Over rock and moss, variegated with lovely little flowers, we reach the path which skirts the old heathen sites. Little more than the outline of the former turf houses is visible. The turf roof has fallen in, or been carried away, but the low mounds which formed the walls remain, as also the roofless curving porch, which in each opened out to the sea. More than one hundred persons of both sexes and all ages are said to have inhabited these three houses, and their heathen life here, with its cruelties, sorceries, and other unhallowed phases, can better be imagined than described.
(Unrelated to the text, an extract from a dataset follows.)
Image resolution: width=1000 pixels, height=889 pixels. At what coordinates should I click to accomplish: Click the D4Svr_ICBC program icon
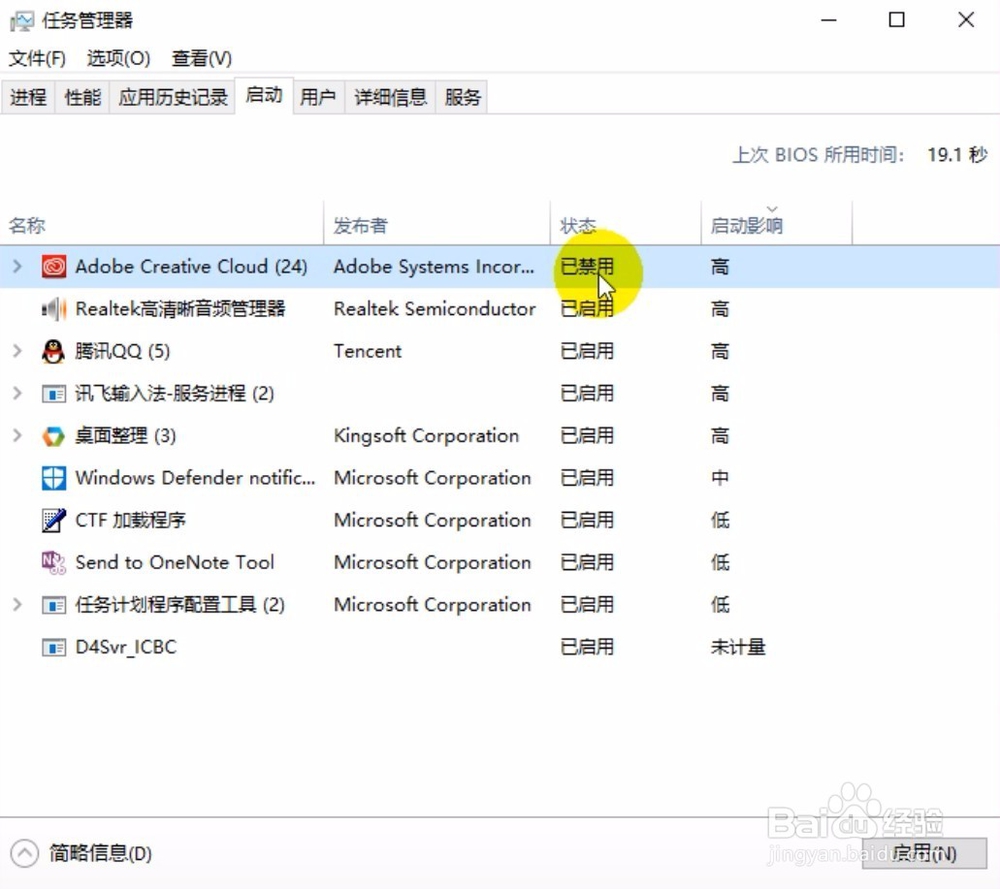coord(54,648)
It must have been a great advance for them in every respect when they moved to the mission-station, established nearly half a mile away, and began to learn the faith and hope which have given it its name. In those days there must have been a good many such heathen villages along this coast with a nomad population far more numerous than now.
Thence we easily ascend the ship hill, over rock and moss, and occasional patches of snow. The view is really grand, though bleak and bare. Hundreds of rocky islands lie between us and the seaward horizon, while to north and south one can scarcely distinguish them from the bold headlands which stretch out into the ocean. Northward, the white sails of from thirty to forty fishing schooners are gleaming white in the sun. Hundreds of these craft pass up the coast from Newfoundland every summer, and the spiritual interests of their crews are faithfully sought at Hopedale. Sometimes the Sunday afternoon English service is attended by more than two hundred such visitors. As we descend the hill and return to the station past the well-kept gardens, we make our first acquaintance with mosquitoes, but they do not trouble us much to-day.
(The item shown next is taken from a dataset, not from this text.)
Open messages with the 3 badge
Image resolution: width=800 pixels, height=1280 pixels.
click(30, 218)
JOYS AND SORROWS—A MARRIAGE AND A FUNERAL
Each mission-station is a little world in itself; it has its own joys and sorrows, and complete cycle of events in the human lives lived here for a time by the will of God, who has His purposes of love in each and all. I have touched many of these joys and sorrows during my brief stay here.
In the godly family of this Hopedale mission-house, it is a time when the clouds return after the rain. Little Hildegard Kaestner has been lying for some days between life and death, but at last we can rejoice with her parents in a degree of hope. The child has even shown a faint interest in her toys. (I am grieved to hear on my return that the little one passed away while her father was absent with me on duty.) Our English missionary sister has also been passing through woman’s time of trial and honour, and we are now able to rejoice with her and her husband in the gift of a little girl, their firstborn. God bless and keep mother and child!